O Cariescan, parece, apresenta uma baita eficácia: de acordo com os fabricantes, ele acertou o diagnóstico de 94,8% dos casos estudados. Depois de escanear a boca por completo, ele passa para um PC todas as informações. Para isso, porém, não são necessários fios ou cabos: tudo é transmitido via bluetooth, uma tecnologia de troca de dados por meio da frequência de rádio – curiosamente, a palavra inglesa bluetooth significa dente azul. “Tanto ele quanto o QLF mostram com mais precisão o que o dentista muitas vezes já vê a olho nu”, completa Livia Tenuta.

Obviamente, as duas boas-novas são passíveis de críticas. A principal delas é a minúcia exagerada dos aparelhos. “Quando o dentista não enxerga a desmineralização por meio das manchas brancas, significa que esse processo é muito pequeno e pode ainda não estar relacionado propriamente com a cárie”, alerta o odontologista Marcelo Bönecker, professor da Faculdade de Odontologia da Universidade de São Paulo. Também é importante saber se essa perda de minerais no esmalte está ativa ou parada. “Em algumas situações, esses aparelhos induzem o dentista a pensar que existe um machucado em locais em que tudo de fato está em ordem. Portanto, acho que nada substitui um exame visual benfeito”, contrapõe Bönecker.

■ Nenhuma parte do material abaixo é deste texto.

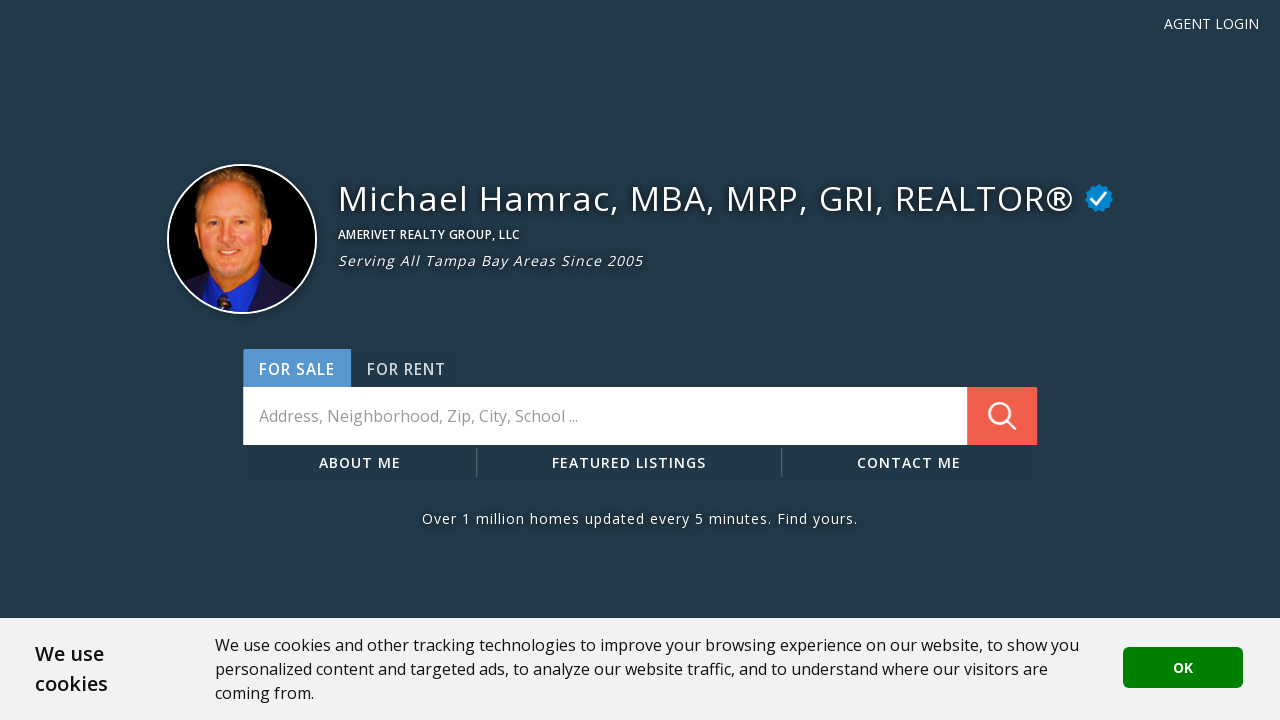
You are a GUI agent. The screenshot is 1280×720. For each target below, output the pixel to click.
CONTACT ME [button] (909, 462)
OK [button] (1183, 667)
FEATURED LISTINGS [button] (629, 462)
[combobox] (640, 416)
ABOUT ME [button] (360, 462)
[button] (242, 239)
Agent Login (1211, 23)
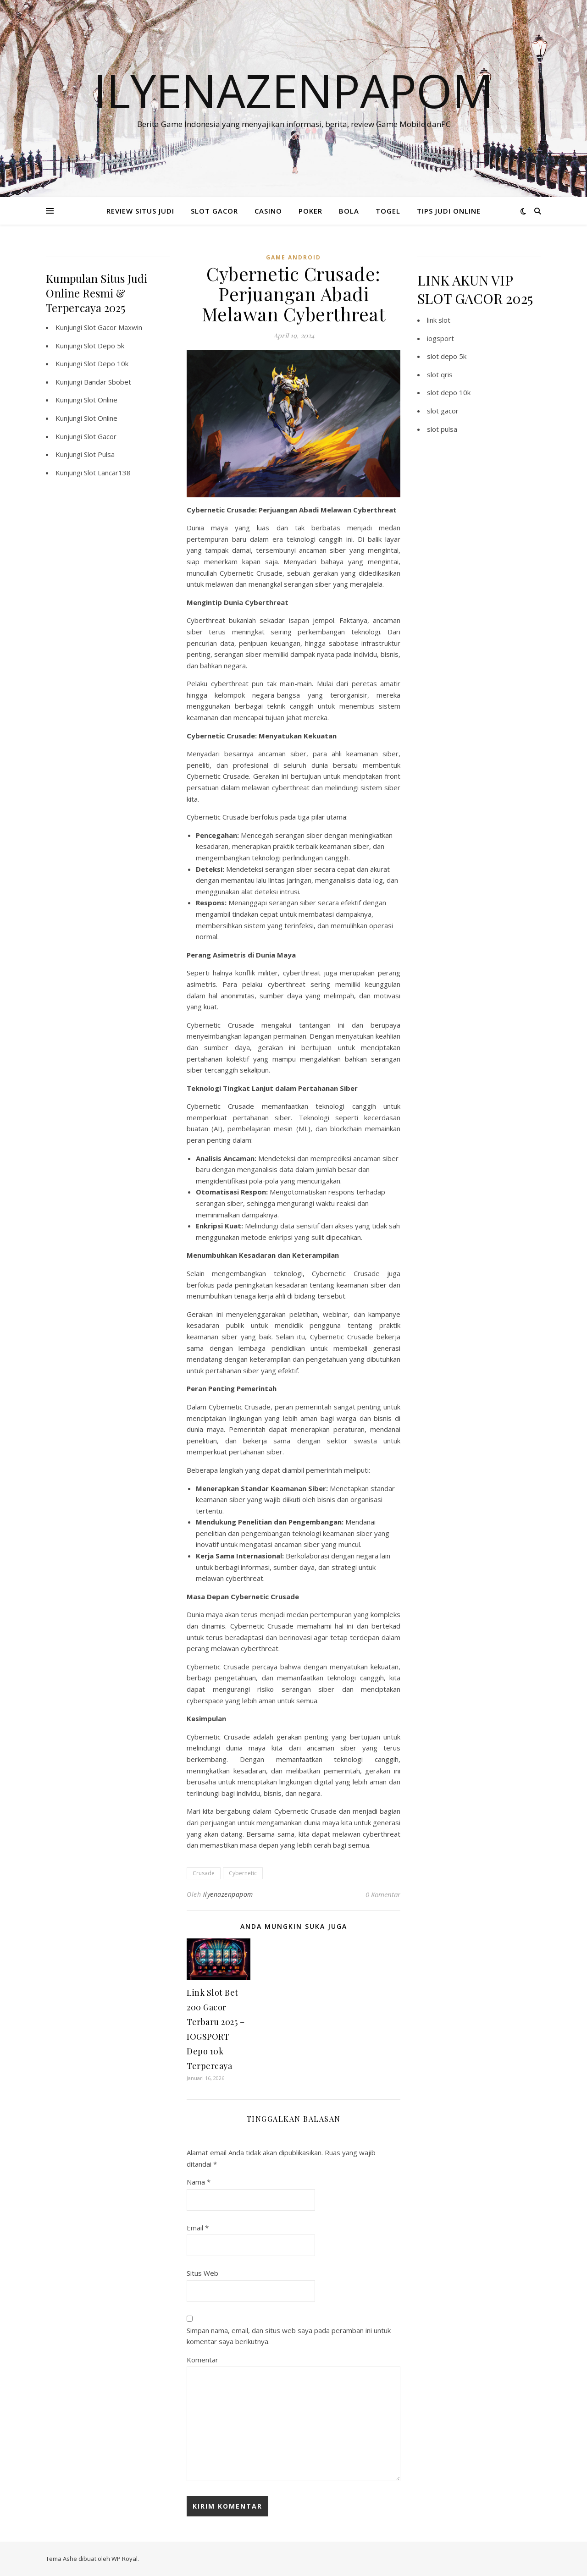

Essas duas ferramentas são evoluções de aparelhos que já tentavam reduzir o problema da cárie ao redor do mundo. Foram necessários diversos outros testes para que a ciência do sorriso mais bonito chegasse ao atual estágio. Um exemplo é o exame de transiluminação, que se valia de fibra óptica, sem contar as máquinas a laser, que fluoresciam as bactérias e o esmalte desmineralizado. Mas isso não quer dizer que essa história chegou a um ponto final: ainda faltam muitos avanços, e tecnologias futuras deverão aprimorar as conquistas da atualidade.

“Os dois aparelhos são o que há de mais novo na detecção de cáries. O que poderá fazer um ser mais vantajoso que o outro será o custo”, aponta Marcos Moura. Isso porque ainda não se sabe o preço que essas ferramentas terão ao desembarcar em território nacional. Provavelmente, as recém-chegadas serão bem caras. Mas a tendência é que, com o passar dos anos, barateiem e, assim, fiquem disponíveis a um maior número de indivíduos. Daí, as cáries que se cuidem: sua história de mais de 500 mil anos na cavidade bucal pode ter, enfim, um final feliz para os dentes.